Poland’s Supreme Court said on Thursday (2 August) said it was suspending the forced early retirement of judges over the age of 65. It added that judges who want to should stay in place until the EU’s top court decides whether measures that will effectively allow the government to choose the court’s staff breach EU law.
Court spokesman Justice Michał Laskowski said Polish President Andrzej Duda and the National Judiciary Council (KRS), which decides judicial appointments, should hold off from making any decisions about the court’s members pending the ECJ’s verdict.
“The decision is being sent to the (presidential) Chancellery and the KRS and they both should stop actions … until the ruling is made,” he told a news conference.
The justice ministry is expected to comment on the Supreme Court’s statement later in the day.
“The Supreme Court has doubts and is presenting its doubts to an outside independent organ that was set up according to EU treaties to resolve such doubts,” Laskowski told reporters.
The president’s office immediately responded that the suspension had “no legal basis and has no effect on the president or any other organ”.
The retirement law introduced by the ruling Law and Justice (PiS) party as part of a raft of controversial judicial reforms is at the centre of a dispute between the government and the European Union.
PiS insists the judicial changes tackle corruption and overhaul a judicial system still haunted by Poland’s communist era. But the opposition, democracy watchdogs and the EU have warned they undermine judicial independence, the rule of law and democracy.
The ECJ is assessing judicial reforms undertaken by the ruling Law and Justice (PiS) party since it came to power in Poland in 2015.
Earlier this month, 22 Supreme Court judges – nearly one-third of the total – were forced into early retirement, but some have refused to go.

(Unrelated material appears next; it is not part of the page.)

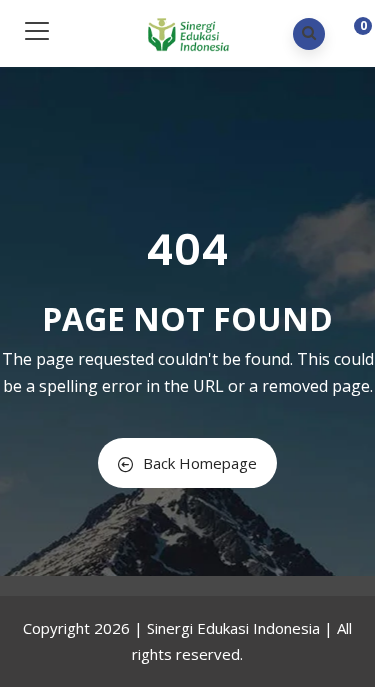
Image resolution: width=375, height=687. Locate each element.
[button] (347, 35)
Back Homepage (200, 463)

They include the court’s chief judge Malgorzata Gersdorf, who says her constitutional term does not expire until 2020. The law allows the affected judges to ask the president to be able to continue to perform their duties, a decision taken by 16 judges.
A measure signed into law by president Duda a week ago, as street protests were held across Poland, effectively lets the government choose the next head of the Supreme Court.
The law allows the president, a PiS ally, to grant an extension to judges’ terms, while the KRS, whose members include politicians, can give an opinion on who is allowed to hold a judicial position.
The EU, human rights groups and opposition parties in Poland say these measures and other changes pushed by PiS undermine judicial independence and democracy.
PiS, which combines left-leaning economics with nationalist and eurosceptic politics, says an overhaul is needed to make the courts more efficient and eradicate the influence of Poland’s communist past.
The European Commission is running an unprecedented “rule-of-law investigation” that could lead to the suspension of Poland’s voting rights in the 28-member bloc. It has also opened several separate legal cases against Poland, the largest former communist EU state, including some over the Supreme Court.
Brussels triggered Article 7 proceedings against Poland in December 2017 over the judicial changes, which could eventually see Warsaw’s EU voting rights suspended.
The EU also launched legal action against Poland over the Supreme Court retirement rules that could see the country receive financial sanctions. The retirement law came into effect last month and lowers the pension age of judges from 70 to 65.
State news agency PAP said on Thursday that Warsaw had sent its response in that case to the Commission, without giving details.